I was born into a Christian family and I have been a Christian since I was 8. My parents divorced when I was 9 years old and the divorce left a huge impact on me. I was deeply hurt by what my father has done to the family. It made me feel unloved and different as compared to my friends. Since young, many of my relatives compared me to my brother. This made me feel inadequate as my brother did exceptionally well in his studies. I constantly felt condemned, and felt like I was everyone’s second choice. Even though I was already in church when all of this happened, I did not truly know God and His love for me.
As I grew older, I tried to fill this empty void in my heart by seeking love from others. I tried to impress people by getting good grades. I would skip church services and lifegroup so that I could have more time to study. When my grades improved, I started to place my worth on my grades. But no matter how good my grades were, I still felt empty on the inside. The happiness and satisfaction I felt was only temporary. At the end of secondary 3, I got to know this guy who was also a Christian, and we started out as platonic friends. We kept going out one on one to hang out. Little by little, I started to compromise on the boundaries that I set for myself. We ended up leeching off each other for attention, had frequent arguments and it was not healthy for both of us. I thought that a romantic relationship would satisfy me, but it just left me more broken than before. The relationship ended after we quarreled and decided to call it off.

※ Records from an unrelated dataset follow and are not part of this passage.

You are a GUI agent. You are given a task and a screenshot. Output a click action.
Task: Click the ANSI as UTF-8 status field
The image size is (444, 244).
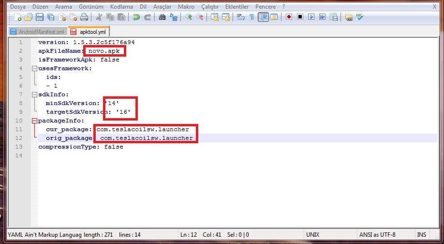pyautogui.click(x=377, y=235)
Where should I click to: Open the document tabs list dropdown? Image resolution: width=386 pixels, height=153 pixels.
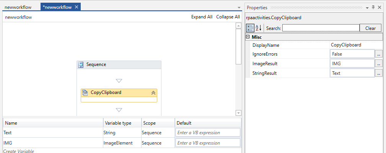tap(239, 8)
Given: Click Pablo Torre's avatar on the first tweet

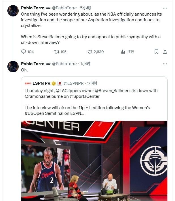Looking at the screenshot, I should point(13,11).
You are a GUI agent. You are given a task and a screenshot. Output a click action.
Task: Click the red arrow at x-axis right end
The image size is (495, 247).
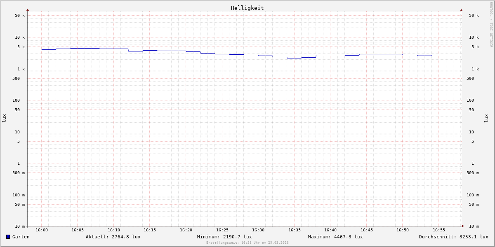pyautogui.click(x=463, y=226)
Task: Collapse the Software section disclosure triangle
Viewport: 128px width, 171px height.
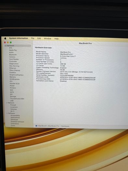Action: point(7,113)
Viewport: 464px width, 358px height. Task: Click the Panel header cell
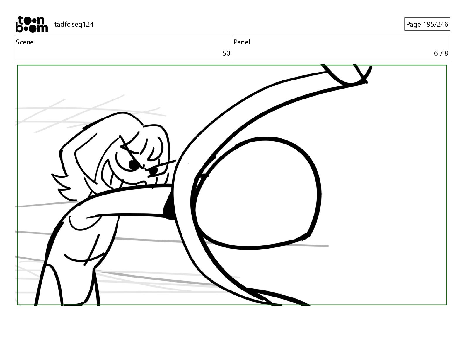click(341, 48)
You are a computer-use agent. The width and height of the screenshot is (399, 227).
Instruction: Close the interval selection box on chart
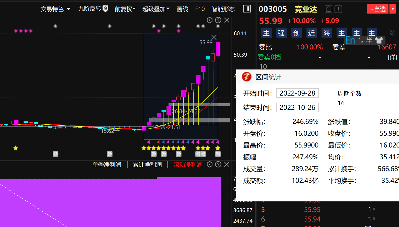point(214,38)
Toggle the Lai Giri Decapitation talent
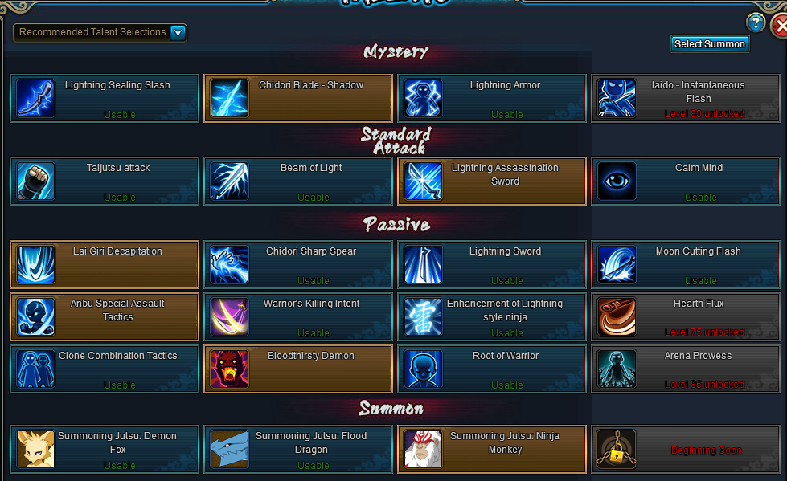This screenshot has width=787, height=481. [x=105, y=264]
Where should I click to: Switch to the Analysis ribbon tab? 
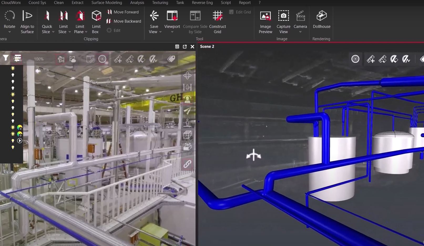tap(137, 3)
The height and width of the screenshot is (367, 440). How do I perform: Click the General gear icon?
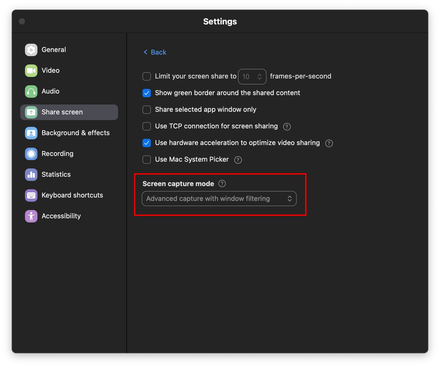point(31,50)
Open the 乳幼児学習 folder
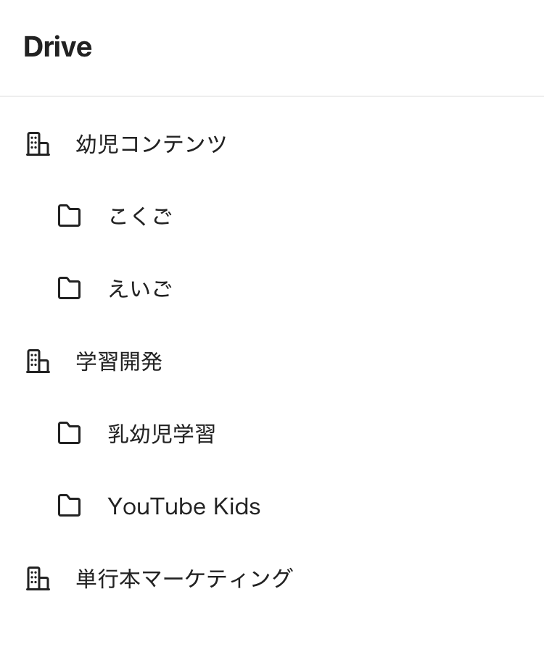The image size is (544, 652). (x=161, y=433)
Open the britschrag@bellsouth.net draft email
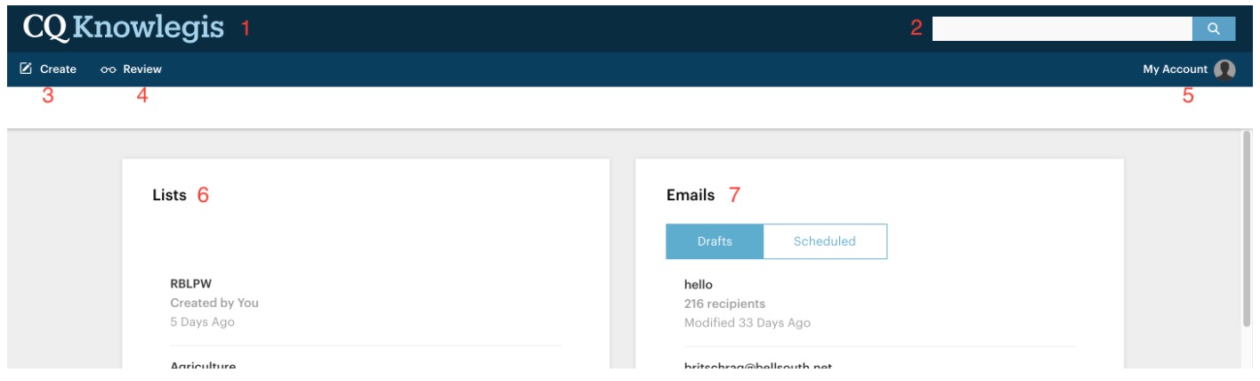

As the relationship ended, I felt shameful and condemned. I led a double life; in church I was someone who seemed to love God and His people. Outside of church, I was completely different. I felt like a huge hypocrite and I hated myself for it. I knew I needed help. But I was proud and I told myself I will bring this secret to the grave. How can someone who has been in church for so long do such a thing? The turning point came three months later. One day during lifegroup, the Holy Spirit convicted me to share about this relationship that I was in. I ignored the thought as I feared that people would judge me for it. But the conviction grew stronger, and I couldn’t ignore it. I finally opened up to my small group about what had happened. To my surprise, they didn’t ostracize me, but showed me so much grace and acceptance. With the encouragement from my lifegroup, I started to see that change was possible. I didn’t want to feel guilty and angry anymore. God told me that if I wanted healing, I had to first forgive that guy for the hurt that he had caused me. For a whole month, I had to consciously choose to forgive him everyday. At first, I felt upset every time I thought about it, but as I began to forgive, the feelings slowly faded. God also showed me that I had to receive forgiveness for my own sins. I vividly remember one day when I was worshipping God alone at home, I broke down because I was in so much pain. I told God how ashamed I was with the things that I had done. God began to comfort me and I felt His love wash over me. It felt as if God carried my shame away and laid it at the cross instead. From then on, I began to see things from a different perspective. God opened my eyes to see that even though I had been in church for 10 years, I carried an orphan mentality with me. I realised that I didn’t trust God and because of that, I did everything on my own strength, without asking for help from God. I began to rediscover God and His love for me through spending time with God, hearing from Him, and reading the Bible. One verse that spoke to me was Psalms 139:13 to 14 which says “You made all the delicate, inner parts of my body and knit me together in my mother’s womb."
When I read that verse, it was as if God was personally telling me how precious I was to Him. Slowly, I learnt to receive God’s love for me. God also showed me His love through my community. He placed people around me to check up on me and gave me friends who were willing to journey with me through this entire process. I am so thankful for my lifegroup who always encourages and supports me. I now understand that church is not a place for us to present ourselves as perfect and hide all our flaws but is a place where broken people learn and grow in God’s love.
James 5:16 says,
“Therefore confess your sins to each other and pray for each other so that you may be healed”.
No sin is too big for God to forgive! if we don’t expose whatever that is in the dark, God cannot shine His light on it. Let us be people who are honest with one another about our weaknesses and struggles, because our God is our redeemer.